Tuesday, March 17, 2009

NYC09: Twenty Minutes in Harlem

Having finished the last walk of the day, I began to think back on when the last time I ate was. It had been nearly twenty four hours, and while I didn't feel I needed to eat quite yet, I was sure that that was my body's way of overcompensating for the fact that it knows I am a cheap cheap person. If it doesn't expect food, why cause itself undue harm?

But – I did not know where any restaurants in this city were. Still, hadn't I found one just the other day by wandering aimlessly? Surely that could work again. What could possibly go wrong? So off I headed for the A train. It sped me up beyond 79th, beyond 110th, and it just kept sailing through 116th where I hoped to get off. Eventually though, it did stop.

Something was different about this area. Something was different about the people waking around. There was a lot more hostility, and feelings of acceptance towards those accepted – leading towards heightened barriers for outsiders.

As I glanced at a map, I realized that I was no longer in Manhattan. I had headed north, to Harlem. My initial response, I'm almost ashamed to say, was to head back on the train and travel south. I'd watched enough 1980s movies to know what happened here. But I needed to see it for myself.

New York is like a hyperbole of itself (if such a thing were to be possible.) Everything you expect to find, is exactly as you'd been led to believe it – for better or worse. My very first sight in this part of town? Popeye's Chicken. Fine – I could handle that. But, as I popped into a convenience store, I noticed they had only two types of juice for sale: watermelon, and grape. I cringed at this, and returned to the street once more.

There, in front of me, was the famous Apollo theatre. But between my body and that establishment was even more of what makes Harlem Harlem.

Run down building's have been spray painted with half-hearted tags, nothing compared to that which is visible at 5pointz. Discount clothing shops offer shoes, two pair for five dollars. Strange salves in refilled glass bottles line the curbside shops. Even now, I have no idea what substance was trapped within.

Harlem is every bit what I expected it to be – and that's part of how it should be. Still, as the sun was setting, and I had no cultural knowledge, or awareness of the area, I eventually re-boarded the subway and headed back down town. At 108th street, I enjoyed delicious Thai food, and some Patty's day beer. The angry louts here, I could deal with. This was my element. This I understood.

I recognize that I had preconceived notions about the area, heading into it. And they undoubtedly shaped my perception. Still, it was what it was – and the facts can not be altered. The only real disappointment? I do not have a guide to show me the other – inviting, and accepting – side of this northern neighbourhood. It is my hope to educate myself, and revisit Harlem in the future.
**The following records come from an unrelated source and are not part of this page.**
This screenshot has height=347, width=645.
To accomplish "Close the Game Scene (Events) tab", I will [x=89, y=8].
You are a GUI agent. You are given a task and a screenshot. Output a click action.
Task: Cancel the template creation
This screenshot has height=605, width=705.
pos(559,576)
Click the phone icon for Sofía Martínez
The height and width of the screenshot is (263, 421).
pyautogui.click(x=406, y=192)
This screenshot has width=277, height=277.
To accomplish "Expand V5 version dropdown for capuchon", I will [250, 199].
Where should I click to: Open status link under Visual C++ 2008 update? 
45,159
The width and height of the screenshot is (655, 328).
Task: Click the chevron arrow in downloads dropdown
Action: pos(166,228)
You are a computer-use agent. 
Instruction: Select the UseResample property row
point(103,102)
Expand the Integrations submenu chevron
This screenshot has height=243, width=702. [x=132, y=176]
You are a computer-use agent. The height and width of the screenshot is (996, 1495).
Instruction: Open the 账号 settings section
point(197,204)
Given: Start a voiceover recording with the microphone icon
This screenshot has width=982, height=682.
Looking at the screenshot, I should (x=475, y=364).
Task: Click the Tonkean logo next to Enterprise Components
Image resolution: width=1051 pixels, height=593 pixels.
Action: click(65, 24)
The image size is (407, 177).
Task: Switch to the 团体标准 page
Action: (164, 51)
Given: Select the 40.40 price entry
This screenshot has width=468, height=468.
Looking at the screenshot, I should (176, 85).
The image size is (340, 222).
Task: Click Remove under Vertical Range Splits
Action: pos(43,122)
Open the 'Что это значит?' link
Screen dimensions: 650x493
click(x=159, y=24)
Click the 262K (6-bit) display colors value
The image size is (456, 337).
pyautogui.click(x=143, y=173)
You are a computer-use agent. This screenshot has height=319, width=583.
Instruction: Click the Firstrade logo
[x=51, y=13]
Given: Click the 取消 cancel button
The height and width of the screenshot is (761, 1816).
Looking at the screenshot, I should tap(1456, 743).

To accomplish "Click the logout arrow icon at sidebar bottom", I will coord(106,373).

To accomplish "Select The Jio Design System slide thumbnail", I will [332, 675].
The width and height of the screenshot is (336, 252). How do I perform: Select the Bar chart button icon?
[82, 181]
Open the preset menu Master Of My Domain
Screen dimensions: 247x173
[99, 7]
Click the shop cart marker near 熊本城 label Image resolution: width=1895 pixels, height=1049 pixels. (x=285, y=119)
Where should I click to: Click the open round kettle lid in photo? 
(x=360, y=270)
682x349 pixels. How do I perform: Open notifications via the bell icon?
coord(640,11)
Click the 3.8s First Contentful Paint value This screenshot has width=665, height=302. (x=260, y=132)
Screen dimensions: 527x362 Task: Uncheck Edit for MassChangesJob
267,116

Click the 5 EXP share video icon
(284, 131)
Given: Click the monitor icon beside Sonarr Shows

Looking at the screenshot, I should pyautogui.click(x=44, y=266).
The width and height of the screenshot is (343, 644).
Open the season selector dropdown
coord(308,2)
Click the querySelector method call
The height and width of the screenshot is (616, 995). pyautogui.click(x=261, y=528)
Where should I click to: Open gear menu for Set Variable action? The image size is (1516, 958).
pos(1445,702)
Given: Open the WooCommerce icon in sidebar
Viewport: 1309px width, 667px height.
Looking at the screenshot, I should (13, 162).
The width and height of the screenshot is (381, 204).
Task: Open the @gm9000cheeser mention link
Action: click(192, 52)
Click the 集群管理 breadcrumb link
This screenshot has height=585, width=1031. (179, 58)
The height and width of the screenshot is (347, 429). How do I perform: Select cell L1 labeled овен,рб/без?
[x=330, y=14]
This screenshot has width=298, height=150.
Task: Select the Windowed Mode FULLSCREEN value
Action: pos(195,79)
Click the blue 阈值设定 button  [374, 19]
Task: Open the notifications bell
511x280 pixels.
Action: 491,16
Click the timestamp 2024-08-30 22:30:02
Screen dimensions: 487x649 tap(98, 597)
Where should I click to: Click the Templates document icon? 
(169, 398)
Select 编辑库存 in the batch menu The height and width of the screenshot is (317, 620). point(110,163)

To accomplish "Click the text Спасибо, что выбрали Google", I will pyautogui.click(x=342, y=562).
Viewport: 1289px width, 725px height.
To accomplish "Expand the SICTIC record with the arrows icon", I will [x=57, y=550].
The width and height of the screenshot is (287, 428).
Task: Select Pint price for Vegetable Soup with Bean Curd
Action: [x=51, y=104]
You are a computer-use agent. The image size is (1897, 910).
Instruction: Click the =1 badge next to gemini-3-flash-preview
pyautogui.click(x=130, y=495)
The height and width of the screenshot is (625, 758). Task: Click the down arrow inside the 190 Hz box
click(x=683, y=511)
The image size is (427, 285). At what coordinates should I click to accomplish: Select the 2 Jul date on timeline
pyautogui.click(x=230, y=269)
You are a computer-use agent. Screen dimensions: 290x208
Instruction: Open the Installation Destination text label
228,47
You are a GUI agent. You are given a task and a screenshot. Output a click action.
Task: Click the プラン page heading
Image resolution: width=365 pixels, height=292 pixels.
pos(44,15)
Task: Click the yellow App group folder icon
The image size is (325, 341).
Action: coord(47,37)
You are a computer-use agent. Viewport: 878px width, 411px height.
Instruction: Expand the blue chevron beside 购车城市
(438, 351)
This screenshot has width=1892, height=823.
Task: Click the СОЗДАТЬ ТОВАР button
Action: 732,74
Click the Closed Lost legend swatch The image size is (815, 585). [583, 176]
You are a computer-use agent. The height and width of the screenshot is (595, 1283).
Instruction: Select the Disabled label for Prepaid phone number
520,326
  1. yes, harlem is quite different than manhattan but it has a charm all it's own. i totally understand how preconceived notions can get the best of someone ad how you can feel outside of your element (i must admit the very first time i went there i was a bit...nervous?...and i'm black if that makes a difference...because i've seen the movies too) but i think you should give it another chance. perhaps with a group tour so you can see the sites that harlem is so known for in a group setting that may make you more comfortable.

    oh and you must eat at amy ruth's - the best soul food!

    oh, and in those vials are oils and such for your skin. most are natural products with no chemicals.

  2. I would love to go back to Harlem. But just like any trip, it will require research - learning where to go, what to see, etc.

    What streets would you recommend taking a tour down?

  3. Nice article but slight correction: Harlem is actually in Manhattan and isn't a separate borough.